John Bell: Blog
It's like Twitter on Ritalin
It's like Twitter on Ritalin
Oct 12th
There’s a bit of discussion right now about a working paper coming from Serguei Netessine and Tom F. Tan at Wharton that’s wondering how solid the Long Tail effect really is. A lot the criticism seems to come down to some definitions:
Anderson is also author of The Long Tail: Why the Future of Business Is Selling Less of More. The key difference between the opinion of the book and the study by Wharton researchers is how they define “hits” and “niches.” In the book, Anderson focuses on the definition of hits in absolute terms such as the top 10 or top 1,000 products, while Netessine and Tan argue that, to take growing product variety into account, one has to define popularity in relative terms, such as the top 1% or top 10% of products, to properly assess the presence or absence of the Long Tail.
The question of absolute v. relative definitions can obviously be looked at either way, but it seems to me that the real question is not how many total products are available (relative) but how many products are available that would not be were Netflix not shooting for the niches. That is, if we define a hit as the top 1% and 3000 movies are stocked by a standard brick and mortar company that isn’t capable of the logistics of being a Long Tail business, then the top 30 movies are the hits across the entire industry. For there to be a meaningful comparison between standard and Long Tail you’d have to consider that Long Tail is based on the premise that inventories are expanding and that is one of the things it is looking at, not try to calculate the expanding inventories into the definition of hits and niches. So I guess I have to agree with Anderson on that one.
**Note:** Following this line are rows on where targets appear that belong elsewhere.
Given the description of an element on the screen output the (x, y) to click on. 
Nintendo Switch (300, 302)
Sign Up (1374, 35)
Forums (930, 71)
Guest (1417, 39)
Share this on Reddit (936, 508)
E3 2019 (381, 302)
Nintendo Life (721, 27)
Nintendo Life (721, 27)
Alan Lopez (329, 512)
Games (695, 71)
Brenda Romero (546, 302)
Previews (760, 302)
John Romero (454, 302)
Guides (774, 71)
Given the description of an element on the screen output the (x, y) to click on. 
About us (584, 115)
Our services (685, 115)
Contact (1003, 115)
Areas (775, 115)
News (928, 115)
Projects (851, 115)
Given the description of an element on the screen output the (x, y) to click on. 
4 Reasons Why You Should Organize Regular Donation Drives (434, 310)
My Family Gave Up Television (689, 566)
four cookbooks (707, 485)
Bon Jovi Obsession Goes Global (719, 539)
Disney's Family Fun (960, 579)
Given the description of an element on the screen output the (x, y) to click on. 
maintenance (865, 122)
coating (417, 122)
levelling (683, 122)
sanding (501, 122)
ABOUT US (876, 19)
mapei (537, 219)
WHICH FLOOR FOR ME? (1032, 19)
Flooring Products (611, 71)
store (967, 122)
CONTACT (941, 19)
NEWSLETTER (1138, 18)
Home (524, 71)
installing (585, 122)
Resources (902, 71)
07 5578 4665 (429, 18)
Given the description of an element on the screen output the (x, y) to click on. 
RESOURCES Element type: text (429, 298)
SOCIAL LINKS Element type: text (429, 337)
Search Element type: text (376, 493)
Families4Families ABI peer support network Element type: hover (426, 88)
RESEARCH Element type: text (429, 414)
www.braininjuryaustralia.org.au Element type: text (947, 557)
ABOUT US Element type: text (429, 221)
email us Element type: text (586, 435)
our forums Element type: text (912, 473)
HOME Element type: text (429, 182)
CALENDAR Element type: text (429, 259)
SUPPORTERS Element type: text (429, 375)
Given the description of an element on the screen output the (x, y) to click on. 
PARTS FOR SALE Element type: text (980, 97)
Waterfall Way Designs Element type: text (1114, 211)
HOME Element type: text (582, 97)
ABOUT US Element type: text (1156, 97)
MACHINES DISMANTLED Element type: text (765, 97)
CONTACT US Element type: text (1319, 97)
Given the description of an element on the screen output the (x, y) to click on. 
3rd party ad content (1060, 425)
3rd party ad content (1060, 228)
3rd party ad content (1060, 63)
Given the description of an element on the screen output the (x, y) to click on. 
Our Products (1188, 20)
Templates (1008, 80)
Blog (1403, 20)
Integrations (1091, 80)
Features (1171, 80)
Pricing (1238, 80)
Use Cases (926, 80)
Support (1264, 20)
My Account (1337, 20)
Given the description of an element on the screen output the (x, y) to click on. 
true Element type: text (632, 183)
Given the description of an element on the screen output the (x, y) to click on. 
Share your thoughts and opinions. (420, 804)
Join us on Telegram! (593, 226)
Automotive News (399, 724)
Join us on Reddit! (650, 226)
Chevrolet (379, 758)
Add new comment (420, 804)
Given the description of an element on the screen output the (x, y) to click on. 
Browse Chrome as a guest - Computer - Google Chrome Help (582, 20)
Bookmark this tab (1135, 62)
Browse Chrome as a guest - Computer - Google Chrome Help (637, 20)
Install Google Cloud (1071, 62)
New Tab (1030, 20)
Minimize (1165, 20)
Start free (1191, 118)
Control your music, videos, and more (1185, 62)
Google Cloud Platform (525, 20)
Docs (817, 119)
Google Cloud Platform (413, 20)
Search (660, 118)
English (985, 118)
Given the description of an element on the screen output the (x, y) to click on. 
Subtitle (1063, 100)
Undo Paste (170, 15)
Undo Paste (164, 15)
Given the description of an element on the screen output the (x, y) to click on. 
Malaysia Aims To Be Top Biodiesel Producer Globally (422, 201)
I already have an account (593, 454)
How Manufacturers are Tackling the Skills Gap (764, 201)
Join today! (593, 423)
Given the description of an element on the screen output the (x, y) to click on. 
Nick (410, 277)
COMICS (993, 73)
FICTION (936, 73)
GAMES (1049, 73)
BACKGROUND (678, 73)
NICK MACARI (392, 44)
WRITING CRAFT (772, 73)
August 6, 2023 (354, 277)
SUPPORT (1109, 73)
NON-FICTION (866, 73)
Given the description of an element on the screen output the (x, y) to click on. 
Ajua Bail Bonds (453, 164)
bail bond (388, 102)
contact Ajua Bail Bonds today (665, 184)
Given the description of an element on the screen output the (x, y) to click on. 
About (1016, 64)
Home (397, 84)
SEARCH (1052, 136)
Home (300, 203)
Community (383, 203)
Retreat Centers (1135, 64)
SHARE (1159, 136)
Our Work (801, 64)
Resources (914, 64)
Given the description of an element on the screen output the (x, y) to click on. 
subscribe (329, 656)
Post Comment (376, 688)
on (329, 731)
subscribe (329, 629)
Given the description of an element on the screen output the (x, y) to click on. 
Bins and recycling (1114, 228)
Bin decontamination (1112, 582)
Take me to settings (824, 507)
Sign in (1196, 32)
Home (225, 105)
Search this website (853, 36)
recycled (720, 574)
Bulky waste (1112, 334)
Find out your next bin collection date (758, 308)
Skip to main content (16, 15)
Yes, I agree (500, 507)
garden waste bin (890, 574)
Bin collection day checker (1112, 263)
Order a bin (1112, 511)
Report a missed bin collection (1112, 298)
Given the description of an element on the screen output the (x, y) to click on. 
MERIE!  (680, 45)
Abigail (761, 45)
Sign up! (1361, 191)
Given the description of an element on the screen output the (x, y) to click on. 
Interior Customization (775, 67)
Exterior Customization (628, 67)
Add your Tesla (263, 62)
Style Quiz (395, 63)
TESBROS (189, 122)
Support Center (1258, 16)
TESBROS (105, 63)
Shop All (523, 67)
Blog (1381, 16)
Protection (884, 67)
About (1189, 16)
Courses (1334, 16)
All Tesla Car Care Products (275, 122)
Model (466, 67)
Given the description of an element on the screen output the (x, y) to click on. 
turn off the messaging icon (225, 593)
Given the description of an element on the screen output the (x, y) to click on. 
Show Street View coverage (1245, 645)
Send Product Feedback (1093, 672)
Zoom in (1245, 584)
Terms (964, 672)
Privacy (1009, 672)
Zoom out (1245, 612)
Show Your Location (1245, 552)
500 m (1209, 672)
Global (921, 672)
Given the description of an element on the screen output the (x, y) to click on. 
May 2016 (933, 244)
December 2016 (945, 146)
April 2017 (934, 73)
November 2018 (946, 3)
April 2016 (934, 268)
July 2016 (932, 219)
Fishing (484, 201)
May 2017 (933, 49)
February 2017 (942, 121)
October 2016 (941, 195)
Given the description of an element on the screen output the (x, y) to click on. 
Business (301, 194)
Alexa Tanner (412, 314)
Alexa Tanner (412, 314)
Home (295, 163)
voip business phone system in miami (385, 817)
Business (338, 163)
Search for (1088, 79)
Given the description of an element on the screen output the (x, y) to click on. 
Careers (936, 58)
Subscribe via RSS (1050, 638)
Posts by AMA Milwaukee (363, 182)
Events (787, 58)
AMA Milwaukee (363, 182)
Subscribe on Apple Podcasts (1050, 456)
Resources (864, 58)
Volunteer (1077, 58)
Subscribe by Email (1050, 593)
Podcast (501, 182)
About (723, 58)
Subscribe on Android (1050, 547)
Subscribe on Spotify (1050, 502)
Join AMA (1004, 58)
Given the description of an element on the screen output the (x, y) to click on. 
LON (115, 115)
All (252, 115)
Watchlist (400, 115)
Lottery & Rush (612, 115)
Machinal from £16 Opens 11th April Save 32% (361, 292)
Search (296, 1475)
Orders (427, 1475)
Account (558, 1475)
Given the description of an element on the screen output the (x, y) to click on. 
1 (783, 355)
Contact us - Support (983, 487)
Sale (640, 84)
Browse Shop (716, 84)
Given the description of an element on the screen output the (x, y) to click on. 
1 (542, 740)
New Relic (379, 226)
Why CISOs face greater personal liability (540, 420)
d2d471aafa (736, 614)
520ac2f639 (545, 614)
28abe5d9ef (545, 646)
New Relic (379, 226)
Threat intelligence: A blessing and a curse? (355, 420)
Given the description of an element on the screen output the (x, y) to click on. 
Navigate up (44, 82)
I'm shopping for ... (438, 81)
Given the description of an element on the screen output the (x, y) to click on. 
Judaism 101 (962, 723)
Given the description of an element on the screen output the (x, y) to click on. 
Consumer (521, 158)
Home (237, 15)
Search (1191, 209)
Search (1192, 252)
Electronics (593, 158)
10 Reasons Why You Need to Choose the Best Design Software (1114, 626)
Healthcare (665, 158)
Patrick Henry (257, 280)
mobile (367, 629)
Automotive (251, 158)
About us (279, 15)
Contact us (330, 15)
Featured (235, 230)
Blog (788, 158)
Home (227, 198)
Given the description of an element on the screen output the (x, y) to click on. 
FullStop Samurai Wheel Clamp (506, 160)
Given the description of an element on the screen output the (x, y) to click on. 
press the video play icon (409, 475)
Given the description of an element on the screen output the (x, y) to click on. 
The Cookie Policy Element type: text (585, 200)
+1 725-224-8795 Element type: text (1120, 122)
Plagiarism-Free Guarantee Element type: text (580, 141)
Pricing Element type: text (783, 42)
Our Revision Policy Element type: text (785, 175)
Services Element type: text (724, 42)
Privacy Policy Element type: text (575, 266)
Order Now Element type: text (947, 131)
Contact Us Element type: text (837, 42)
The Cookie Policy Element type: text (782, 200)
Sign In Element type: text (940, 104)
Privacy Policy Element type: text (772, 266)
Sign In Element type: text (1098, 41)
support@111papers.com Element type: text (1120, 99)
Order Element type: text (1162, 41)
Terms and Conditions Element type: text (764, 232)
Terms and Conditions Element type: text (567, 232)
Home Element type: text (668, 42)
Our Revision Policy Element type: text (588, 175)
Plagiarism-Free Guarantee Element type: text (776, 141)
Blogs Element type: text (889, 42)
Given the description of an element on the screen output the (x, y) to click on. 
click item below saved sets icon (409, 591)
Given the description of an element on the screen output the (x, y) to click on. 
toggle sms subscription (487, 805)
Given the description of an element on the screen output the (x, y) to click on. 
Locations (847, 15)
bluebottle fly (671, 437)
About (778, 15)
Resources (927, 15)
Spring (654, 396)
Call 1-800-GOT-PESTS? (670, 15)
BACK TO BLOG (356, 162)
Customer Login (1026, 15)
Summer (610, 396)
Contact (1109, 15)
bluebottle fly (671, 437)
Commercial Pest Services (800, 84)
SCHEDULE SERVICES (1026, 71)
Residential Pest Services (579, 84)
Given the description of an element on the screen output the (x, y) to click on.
Of course, this definitional question doesn’t change some of the very good points that the paper brings up about how the Long Tail effect is being used now. The most important one to me is the criticality of recommendation systems in a Long Tail business. All those niche products are just overhead if consumers don’t know they’re there. Netflix is obviously aware of the problem, given that the data used in this study was released by Netflix as part of a million dollar contest to improve their recommendation system. Based on my own experience as a Netflix customer, I have to say improvement is sorely needed–though I might question whether the recommendation system itself is the issue or the horribly non-browsable interface Netflix uses. (Well, really interfaces plural, since a large part of the problem is how they bounce back and forth between different looks depending on how you get to the data…but that’s a different discussion.)
It makes me wonder how much social recommendations are actually useful for Netflix. I don’t use that system myself, and it wouldn’t be visible in the data used in this study which was just of ratings data, but it seems like improvements to the social tools used by Netflix would provide a far superior recommendation system to the algorithms developed in the competition. For me, the issue is the lack of control that Netflix gives its customers. For instance, I don’t have any ability to choose which movies I’ve rated or rented will be visible to which friends in any sort of granular way. There’s no official integration between the closed “Netflix friends” community and other social networks, at least that I can find on Netflix’s site. That alone would be incredibly valuable; the idea of social networking is to make the person the center of knowledge, not the network, and Netflix’s friends don’t allow that.